### DO THIS:
Please set out the items below as a numbered list, leaving out any blank lines.

### DATA TO PROCESS:

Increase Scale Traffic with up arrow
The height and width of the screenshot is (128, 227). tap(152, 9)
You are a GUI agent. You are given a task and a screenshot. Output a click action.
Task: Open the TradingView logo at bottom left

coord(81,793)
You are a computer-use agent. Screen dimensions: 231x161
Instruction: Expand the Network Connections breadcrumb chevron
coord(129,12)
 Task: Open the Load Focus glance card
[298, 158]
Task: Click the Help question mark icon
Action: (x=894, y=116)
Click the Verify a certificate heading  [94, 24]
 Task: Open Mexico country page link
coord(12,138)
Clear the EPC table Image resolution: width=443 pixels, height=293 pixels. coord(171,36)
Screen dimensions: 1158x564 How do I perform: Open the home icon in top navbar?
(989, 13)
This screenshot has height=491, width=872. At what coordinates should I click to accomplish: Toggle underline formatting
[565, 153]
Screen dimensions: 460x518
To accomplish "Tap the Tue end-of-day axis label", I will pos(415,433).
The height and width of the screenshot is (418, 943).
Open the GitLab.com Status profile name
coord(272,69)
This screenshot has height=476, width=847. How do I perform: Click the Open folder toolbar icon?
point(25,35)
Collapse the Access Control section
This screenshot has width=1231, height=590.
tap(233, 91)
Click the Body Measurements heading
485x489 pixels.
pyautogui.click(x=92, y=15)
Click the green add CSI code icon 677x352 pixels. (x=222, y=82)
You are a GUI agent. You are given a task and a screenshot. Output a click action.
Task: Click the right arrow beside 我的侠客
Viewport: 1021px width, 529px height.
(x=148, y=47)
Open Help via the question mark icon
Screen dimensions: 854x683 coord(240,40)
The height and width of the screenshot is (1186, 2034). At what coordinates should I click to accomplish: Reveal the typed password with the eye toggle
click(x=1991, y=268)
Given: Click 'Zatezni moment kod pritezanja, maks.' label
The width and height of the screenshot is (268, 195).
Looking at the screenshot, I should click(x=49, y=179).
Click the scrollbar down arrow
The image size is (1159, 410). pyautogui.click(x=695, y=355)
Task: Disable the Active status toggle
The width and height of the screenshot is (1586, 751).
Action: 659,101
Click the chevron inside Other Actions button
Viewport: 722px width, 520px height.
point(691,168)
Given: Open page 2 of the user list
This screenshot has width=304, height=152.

### THE REPLY:
1. Increase Scale Traffic with up arrow
2. The height and width of the screenshot is (128, 227). tap(152, 9)
3. You are a GUI agent. You are given a task and a screenshot. Output a click action.
4. Task: Open the TradingView logo at bottom left
5. coord(81,793)
6. You are a computer-use agent. Screen dimensions: 231x161
7. Instruction: Expand the Network Connections breadcrumb chevron
8. coord(129,12)
9.  Task: Open the Load Focus glance card
10. [298, 158]
11. Task: Click the Help question mark icon
12. Action: (x=894, y=116)
13. Click the Verify a certificate heading  [94, 24]
14.  Task: Open Mexico country page link
15. coord(12,138)
16. Clear the EPC table Image resolution: width=443 pixels, height=293 pixels. coord(171,36)
17. Screen dimensions: 1158x564 How do I perform: Open the home icon in top navbar?
18. (989, 13)
19. This screenshot has height=491, width=872. At what coordinates should I click to accomplish: Toggle underline formatting
20. [565, 153]
21. Screen dimensions: 460x518
22. To accomplish "Tap the Tue end-of-day axis label", I will pos(415,433).
23. The height and width of the screenshot is (418, 943).
24. Open the GitLab.com Status profile name
25. coord(272,69)
26. This screenshot has height=476, width=847. How do I perform: Click the Open folder toolbar icon?
27. point(25,35)
28. Collapse the Access Control section
29. This screenshot has width=1231, height=590.
30. tap(233, 91)
31. Click the Body Measurements heading
32. 485x489 pixels.
33. pyautogui.click(x=92, y=15)
34. Click the green add CSI code icon 677x352 pixels. (x=222, y=82)
35. You are a GUI agent. You are given a task and a screenshot. Output a click action.
36. Task: Click the right arrow beside 我的侠客
37. Viewport: 1021px width, 529px height.
38. (x=148, y=47)
39. Open Help via the question mark icon
40. Screen dimensions: 854x683 coord(240,40)
41. The height and width of the screenshot is (1186, 2034). At what coordinates should I click to accomplish: Reveal the typed password with the eye toggle
42. click(x=1991, y=268)
43. Given: Click 'Zatezni moment kod pritezanja, maks.' label
44. The width and height of the screenshot is (268, 195).
45. Looking at the screenshot, I should click(x=49, y=179).
46. Click the scrollbar down arrow
47. The image size is (1159, 410). pyautogui.click(x=695, y=355)
48. Task: Disable the Active status toggle
49. The width and height of the screenshot is (1586, 751).
50. Action: 659,101
51. Click the chevron inside Other Actions button
52. Viewport: 722px width, 520px height.
53. point(691,168)
54. Given: Open page 2 of the user list
55. This screenshot has width=304, height=152.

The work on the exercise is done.